Читать книгу Перс - Александр Иличевский - Страница 24

Глава четвертая
Тереза
1

Оглавление

Вот так меня занесло в выдуманную Хашемкой в детстве Голландию… Где он, что с ним? Уехал ли в Россию, эмигрировал в Европу, Америку, вернулся в Иран? Почему я не удосужился его разыскать? Боялся опечалиться? Вдруг он стал ничтожеством, никем? Неужели остался прозябать там, в безвременье? Многое может удержать на месте.

А что я? Я пасынок везения.

Зимой 1990 года я вернулся из армии в другую страну. Все пертурбации, которыми империя за последние два года обрушилась на подданных – и была раздавлена собственной тяжестью, – миновали меня. Родиной матросов на эсминце «Бесстрашный» была программа «Время» и мутное от шторма заснеженное море. Вернувшись домой, я обнаружил родителей и бабушку среди пустого дома, в котором кроме двух чемоданов обреталась еще рыжая кошка, которую моя брезгливая мама, чей домострой зиждился на торжестве гигиены, а не здравого смысла, приветила в мое отсутствие. Бабушка не понимала, что с ней происходит, куда ее везут, у нее начиналась катаракта, она сидела недвижно на краешке постели, приготовилась терпеть, смерть для нее теперь избавленье. Кошечка Кася сидела в ломте солнечного света, отрезанном окном от апрельского полдня, и смотрела на меня стеклянными глазами. Я смотрел то на эту кошечку, которой мать прикрыла пустое место, оставшееся после меня, отпущенного во взрослость, то на бабушку, чуть раскачивающуюся вперед и назад, – и понимал, что мой мир уничтожен. Дом Хашема был пуст, я походил по соседям, достучался только до Алимовых. Подслеповатый дядя Гейдар не узнал меня сразу. Он сказал, что Хашема он не видел уже полгода: еще осенью он отправился куда-то в экспедицию на Урал, птиц ловить, потом Фарида говорила, что не то он в Москве, не то в армии. Да, мать писала: Хашем заходил к ним перед отправкой в эту экспедицию на Средний Урал. Значит, он пропустил январь. Всего он написал мне в армию четыре письма, каждое по странице: три из них начинались «Дорогой Нельсон!» и содержали только список книг, которые он прочел в последние месяцы. Пришла от него еще бандероль – со здоровенным, только что вышедшим томом – «Творения» Велимира Хлебникова. Стихи его меня будоражили, хотя их смысл оставался темен. Последнее письмо бредило: «Время остановилось путем Мебиуса. Вспять не пойдет, но разрыв не заживет. Осталось нам только быть послебытелями. Я иду по следу В. Х., набрел на архив соколика, орла без Х: Абих Рудольф, кузен Анастасии Головинской, Торговая, дом 8, от нее листок: “Есть буквы – звуки – пехота, а есть короли. Числа – отдельное воинство”. Решение строения времени на мази. Vale, Нельсон. P.S. Запомни Абиха, зря не болтаю».
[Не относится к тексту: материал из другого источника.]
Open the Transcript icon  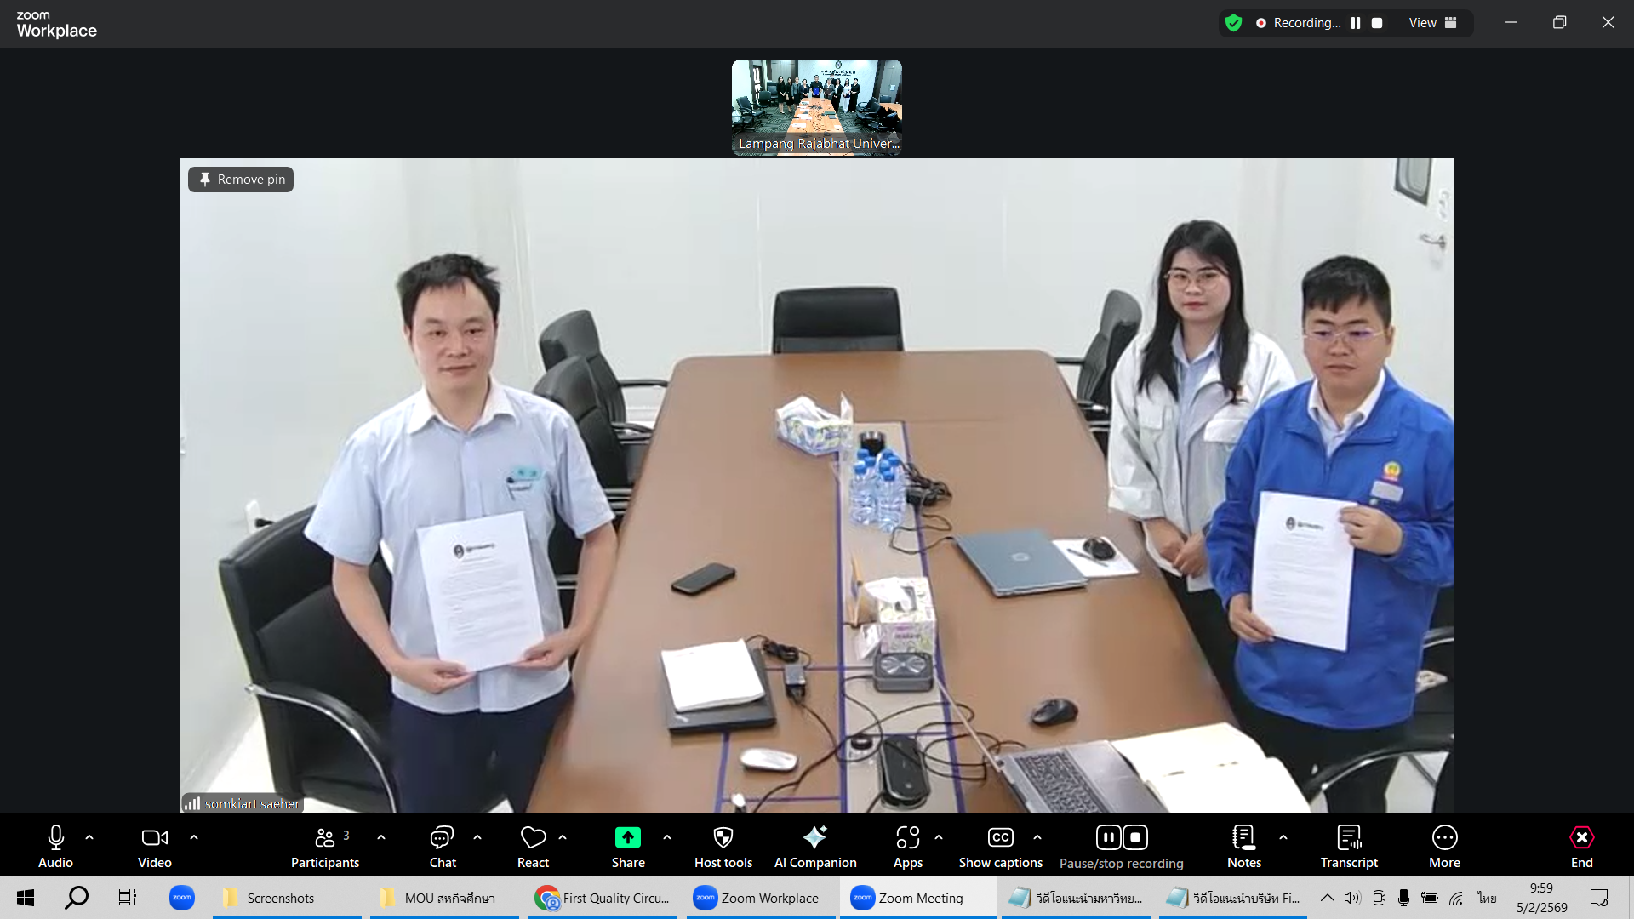point(1349,838)
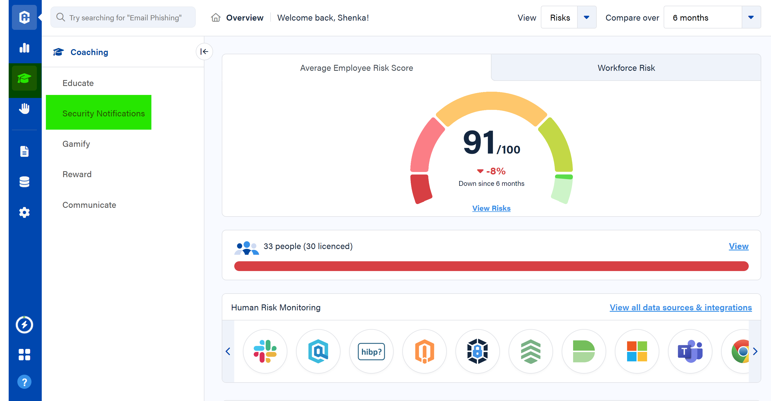Select Security Notifications menu item
771x401 pixels.
click(103, 114)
О! Крылатый Абих… Так звали одного из героев исторической пьесы о Хлебникове учителя Хашема Штейна, который ставил ее в молодежном театре «Капля». Штейн говорил на репетициях: «Почерк Хлебникова – пыльца, осыпающаяся с крыльев бабочки, он ронял ее на листках – даром оставляя их по себе…»

Я прилип тогда надолго к Хлебникову, пока «годок» Беляев не изъял его для пользования в гальюне. Но все-таки я успел выучить заклятье шторма, вытвердил его, высовываясь жадно наружу, поверх палубы, чтобы охватить с кормы, как длинная узкая махина корабля зарывается в водяную гору, вздымая косматую Деву морей над носом. Как Дева рушится в ноги Богу, к рубке, поет, и я от страха подхватываю, зубы стучат, кусают восторг: «За морцом летит морцо… В тучах облако и мра… Море грезит и моргует. И могилами торгует». Когда блевал – то в ведерко, то держась за трубу, – принимал в грудь эту качку могил… Хашему я написал два письма, где рассказывал не о своих флотских бедах (ввиду родителей утечку допустить было нельзя), но о том, кто такой «борзый карась» и как его учили спать на «цырлах»…

В дороге у бабушки отказали ноги, и мы с отцом попеременно несли ее на закорках. Несмотря на обморочное состояние, боясь соскользнуть, бабушка держалась цепко и один раз, конвульсивно надавив мне под кадык, едва не задушила – отцу с трудом удалось ее от меня оторвать. А в «Шереметьево» нам выдали инвалидную коляску, и я покатил ее вместе с бабулей, пережившей две революции, коллективизацию, обе страшные войны и перестройку, – по направлению к великой пустоте, к будущему.